Ia lantas mempertanyakan dasar informasi yang menuding keterlibatan pihak tertentu dalam kasus tersebut. Pasalnya, kata dia, hal itu tidak berbasis pada fakta-fakta penyidikan. "Dari mana sebenarnya informasi-informasi seperti itu," tuturnya.

Namun demikian, Kejagung diminta dapat menemukan dalang dan pelaku utama (aktor intelektual) dari mega korupsi tersebut.

Ketua Indonesia Police Watch (IPW) Sugeng Teguh Santoso mengingatkan agar dalam melakukan pemberantasan korupsi Kejagung tidak sambil mencari peluang korupsi atau melakukan praktik impunitas pelaku korupsi lain.

"Hal ini terlihat dari pernyataan Kejaksaan Agung yang prematur dan sangat kepagian terkait Menteri BUMN Erick Thohir tidak terlibat," beber Sugeng.

Pun Sugeng melihat Kejaksaan Agung sebagai pencuci bersih Erick Thohir di kasus ini dan seolah-olah jadi pelindung. Padahal, lanjut Sugeng, penyidikan masih berjalan dan semua pihak terkait bisa diperiksa dan diminta keterangannya. "Apalagi Erick Thohir sebagai Menteri BUMN bisa dimintai keterangan," tutur Sugeng.

Bukan hanya itu, kata Sugeng, pertemuan Erick Thohir dengan Jaksa Agung Sanitiar Burhanuddin di Kejagung adalah terlarang secara etik hukum.

Sebab saat itu Kejagung sedang mengusut dugaan korupsi anak buah Erick Thohir. "Kalau Asta Cita dalam pemberantasan korupsi benar-benar ditegakkan, maka Presiden Prabowo Subianto harus mencopot Jaksa Agung dan Menteri BUMN dan juga Jampidsus Kejagung Febrie Adriansyah," tandas Sugeng.

Dalam kasus ini, Kejagung telah menetapkan sembilan orang tersangka yang terdiri dari enam pegawai Pertamina dan tiga pihak swasta. Salah satunya yakni Riva Siahaan selaku Direktur Utama PT Pertamina Patra Niaga.

Kemudian, SDS selaku Direktur Feed stock and Product Optimization PT Kilang Pertamina Internasional, YF selaku Direktur Utama PT Pertamina International Shiping, AP selaku VP Feed stock Management PT Kilang Pertamina International.

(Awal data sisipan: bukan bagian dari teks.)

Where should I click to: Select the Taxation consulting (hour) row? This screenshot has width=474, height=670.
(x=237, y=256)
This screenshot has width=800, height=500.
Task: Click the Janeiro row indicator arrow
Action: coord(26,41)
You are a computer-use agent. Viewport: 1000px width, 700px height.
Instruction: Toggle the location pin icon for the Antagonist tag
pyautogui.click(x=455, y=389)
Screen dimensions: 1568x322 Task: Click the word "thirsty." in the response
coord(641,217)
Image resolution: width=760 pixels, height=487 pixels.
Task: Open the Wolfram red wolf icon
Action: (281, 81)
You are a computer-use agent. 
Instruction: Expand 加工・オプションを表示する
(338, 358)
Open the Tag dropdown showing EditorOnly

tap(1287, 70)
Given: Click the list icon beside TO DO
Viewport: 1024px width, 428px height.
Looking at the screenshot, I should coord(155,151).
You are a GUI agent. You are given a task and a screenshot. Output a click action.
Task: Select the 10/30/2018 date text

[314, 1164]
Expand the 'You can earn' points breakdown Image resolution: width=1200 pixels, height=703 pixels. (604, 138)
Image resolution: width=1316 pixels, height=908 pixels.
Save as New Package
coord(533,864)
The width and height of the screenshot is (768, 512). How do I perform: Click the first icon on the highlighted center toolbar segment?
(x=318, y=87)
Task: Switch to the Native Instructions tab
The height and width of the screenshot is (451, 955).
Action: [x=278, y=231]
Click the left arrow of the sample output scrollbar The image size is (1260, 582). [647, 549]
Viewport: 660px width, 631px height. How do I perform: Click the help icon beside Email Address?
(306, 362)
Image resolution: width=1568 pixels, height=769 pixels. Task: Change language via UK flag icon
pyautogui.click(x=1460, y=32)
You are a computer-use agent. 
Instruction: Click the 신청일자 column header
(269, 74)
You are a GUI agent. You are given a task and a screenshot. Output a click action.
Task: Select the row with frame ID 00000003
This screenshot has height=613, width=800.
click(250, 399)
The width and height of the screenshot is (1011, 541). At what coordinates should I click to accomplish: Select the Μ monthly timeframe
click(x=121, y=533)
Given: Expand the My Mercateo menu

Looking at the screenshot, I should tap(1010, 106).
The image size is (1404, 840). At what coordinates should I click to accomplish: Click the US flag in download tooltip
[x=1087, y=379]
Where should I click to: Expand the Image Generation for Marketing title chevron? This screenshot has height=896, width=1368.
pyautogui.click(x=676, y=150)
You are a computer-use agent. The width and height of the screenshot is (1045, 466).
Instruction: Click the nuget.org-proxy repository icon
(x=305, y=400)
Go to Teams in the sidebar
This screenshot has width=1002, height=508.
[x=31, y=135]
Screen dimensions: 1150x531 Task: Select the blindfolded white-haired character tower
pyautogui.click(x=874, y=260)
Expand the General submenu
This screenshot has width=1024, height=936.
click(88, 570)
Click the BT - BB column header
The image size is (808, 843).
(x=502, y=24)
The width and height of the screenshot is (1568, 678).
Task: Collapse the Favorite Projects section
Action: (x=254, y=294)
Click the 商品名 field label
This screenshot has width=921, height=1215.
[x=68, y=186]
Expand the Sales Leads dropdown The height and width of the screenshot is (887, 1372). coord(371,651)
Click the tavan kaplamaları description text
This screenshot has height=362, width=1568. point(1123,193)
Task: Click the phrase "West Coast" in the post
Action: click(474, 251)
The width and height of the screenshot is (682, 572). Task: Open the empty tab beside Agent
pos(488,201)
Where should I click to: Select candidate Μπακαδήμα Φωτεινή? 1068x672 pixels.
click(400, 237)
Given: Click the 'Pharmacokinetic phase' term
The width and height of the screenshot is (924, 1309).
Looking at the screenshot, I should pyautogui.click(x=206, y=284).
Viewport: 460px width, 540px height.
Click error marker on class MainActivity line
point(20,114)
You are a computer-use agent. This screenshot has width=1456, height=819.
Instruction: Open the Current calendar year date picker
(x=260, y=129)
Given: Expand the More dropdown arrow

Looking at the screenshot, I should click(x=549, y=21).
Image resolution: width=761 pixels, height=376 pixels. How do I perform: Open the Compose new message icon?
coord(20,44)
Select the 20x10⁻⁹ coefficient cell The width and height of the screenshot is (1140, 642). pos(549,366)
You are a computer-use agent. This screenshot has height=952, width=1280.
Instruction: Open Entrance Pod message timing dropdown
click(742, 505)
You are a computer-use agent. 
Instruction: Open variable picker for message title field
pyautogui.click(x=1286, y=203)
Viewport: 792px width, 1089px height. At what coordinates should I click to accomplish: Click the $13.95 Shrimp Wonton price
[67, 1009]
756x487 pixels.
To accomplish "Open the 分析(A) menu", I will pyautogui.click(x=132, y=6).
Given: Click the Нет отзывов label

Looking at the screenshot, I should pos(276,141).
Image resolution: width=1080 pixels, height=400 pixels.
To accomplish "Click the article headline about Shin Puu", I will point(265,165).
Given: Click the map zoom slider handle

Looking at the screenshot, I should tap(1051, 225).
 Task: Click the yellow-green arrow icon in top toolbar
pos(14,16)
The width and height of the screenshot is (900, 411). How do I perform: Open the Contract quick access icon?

Selanjutnya MKAN selaku Beneficial Owner PT Navigator Khatulistiwa, ⁠DW selaku Komisaris PT Navigator Khatulistiwa sekaligus Komisaris PT Jenggala Maritim, dan ⁠YRJ selaku Komisaris PT Jenggala Maritim sekaligus Dirut PT Orbit Terminal Mera.

Terbaru yakni Direktur Pemasaran Pusat dan Niaga PT Pertamina Patra Niaga Maya Kusmaya dan Edward Corne selaku VP Trading Produk Pertamina Patra Niaga.

Kejagung menyebut total kerugian kuasa negara dalam perkara korupsi ini mencapai Rp193,7 triliun. Rinciannya yakni kerugian ekspor minyak mentah dalam negeri sekitar Rp35 triliun, kemudian kerugian impor minyak mentah melalui DMUT/Broker sekitar Rp2,7 triliun.

Selain itu kerugian impor BBM melalui DMUT/Broker sekitar Rp9 triliun; kerugian pemberian kompensasi (2023) sekitar Rp126 triliun; dan kerugian pemberian subsidi (2023) sekitar Rp21 triliun.